Inspired by Sweden’s Karolinska Institutet, which first experimented with the technique in 2010, he created the tool as an aid for the police to crack down on weed-riddled drivers. The original study tested the exhaled air of people who had overdosed on amphetamines, asking them to breathe into a mask for 10 minutes so that their breath could be passed through a filter. Acetic acid was then used to trap narcotic substances as the particles processed through the device, before the resultant air was analyzed using the highly specialized and reliable methods of tandem mass-spectrometry and liquid chromatography.

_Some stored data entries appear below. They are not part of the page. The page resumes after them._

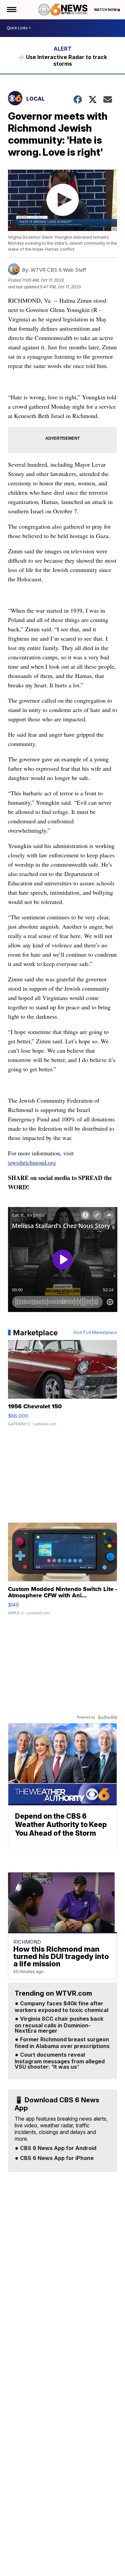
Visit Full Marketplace (95, 1332)
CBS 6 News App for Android (57, 2148)
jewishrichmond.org (32, 1162)
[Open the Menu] (11, 10)
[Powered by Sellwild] (107, 1717)
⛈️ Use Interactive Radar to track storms (62, 60)
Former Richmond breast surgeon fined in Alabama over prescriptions (62, 2043)
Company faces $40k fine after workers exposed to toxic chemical (61, 2007)
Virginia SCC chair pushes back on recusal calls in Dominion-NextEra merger (59, 2025)
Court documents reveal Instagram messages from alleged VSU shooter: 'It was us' (60, 2061)
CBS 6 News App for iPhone (56, 2158)
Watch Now (105, 10)
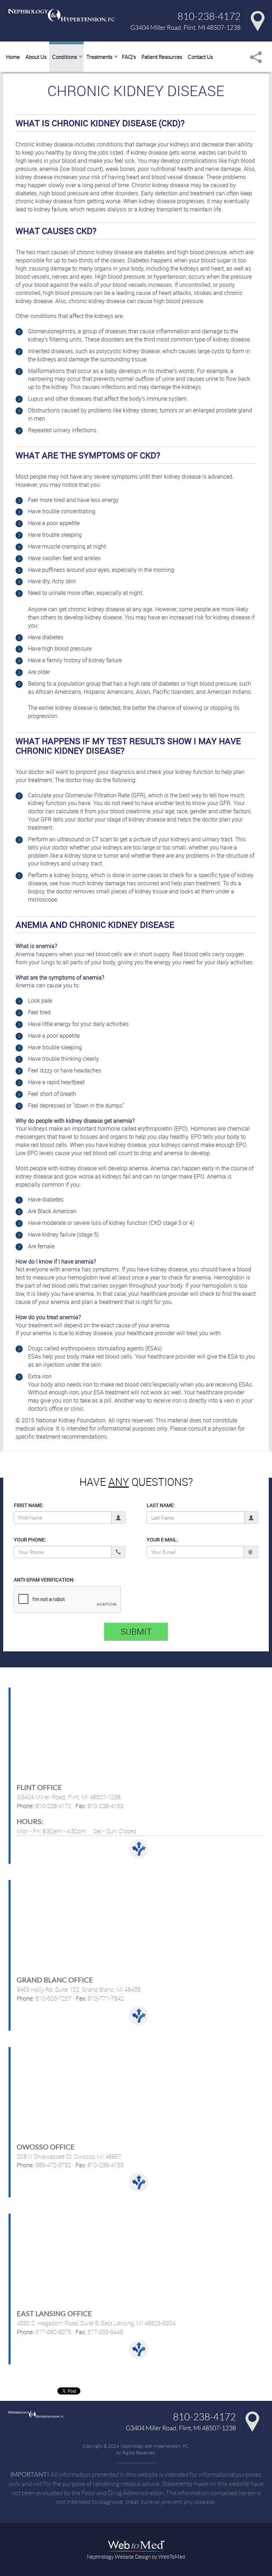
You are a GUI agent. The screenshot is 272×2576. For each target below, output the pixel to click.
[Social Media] (256, 57)
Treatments (99, 57)
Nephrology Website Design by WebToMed (136, 2556)
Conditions (64, 57)
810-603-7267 (53, 1998)
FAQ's (129, 57)
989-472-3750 (52, 2165)
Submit (136, 1631)
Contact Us (200, 57)
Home (13, 57)
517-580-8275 (52, 2332)
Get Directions (138, 1848)
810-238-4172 (208, 16)
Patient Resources (161, 57)
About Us (36, 57)
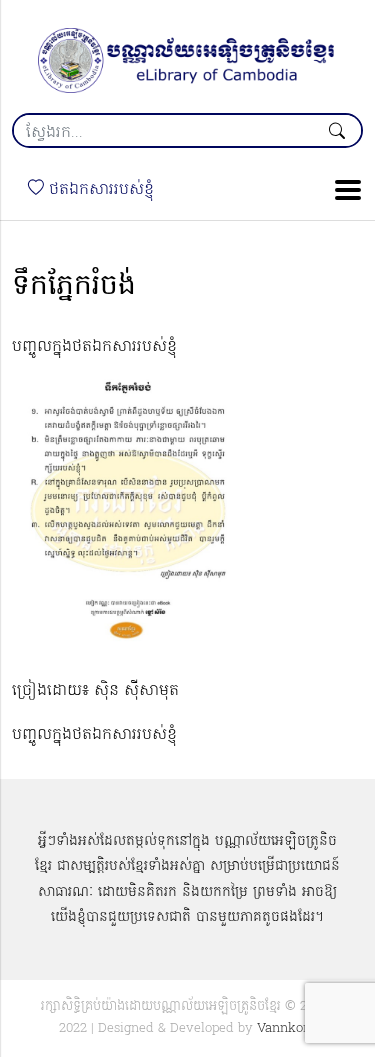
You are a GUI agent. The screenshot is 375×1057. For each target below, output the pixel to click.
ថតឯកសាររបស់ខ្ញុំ (99, 190)
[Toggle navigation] (342, 190)
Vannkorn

It was this, which Malhi read up on during a family trip to India last year, which spurred on his work. Similarly to its Swedish counterpart, Cannabix collects breath in one tube before re-testing it in a second after having been filtered. This is able to produce an immediate result—something that could entirely revolutionize convictions and road safety.
Recruiting Dr. Raj Attariwala, a nuclear medicine physician and radiologist, and Dr. Bruce Goldberger, a toxicology professor at the University of Florida, the trio have engineered Cannabix to verify whether or not marijuana has been consumed by the subject in the past two hours. Dr. Attariwala worked closely with Karolinska’s team on the creation of breath-analyzing technology, adding an experienced hand when it came to making Canada’s version of the device.
Malhi’s key motivation for the work was born out of a concern for the complacency of drugged drivers, who are scarcely reprimanded for substance abuse on the roads. “People are becoming very afraid to drink and drive nowadays because they feel that they will get caught and charged, but they’re not afraid to drug and drive because they don't feel that law enforcement will do anything about it,” he explained.
Aiming to present the Cannabix Breathalyzer to the National Highway Traffic Safety Authority and minister of justice in the next 18 months, Malhi also suggested that it could be rolled out as a means of testing workplace weed dabblers.
In spite of the fact it was created after just six months of research and development, patents are already pending on the contraption, and its creator hopes to have it on the market in North America by the end of the year.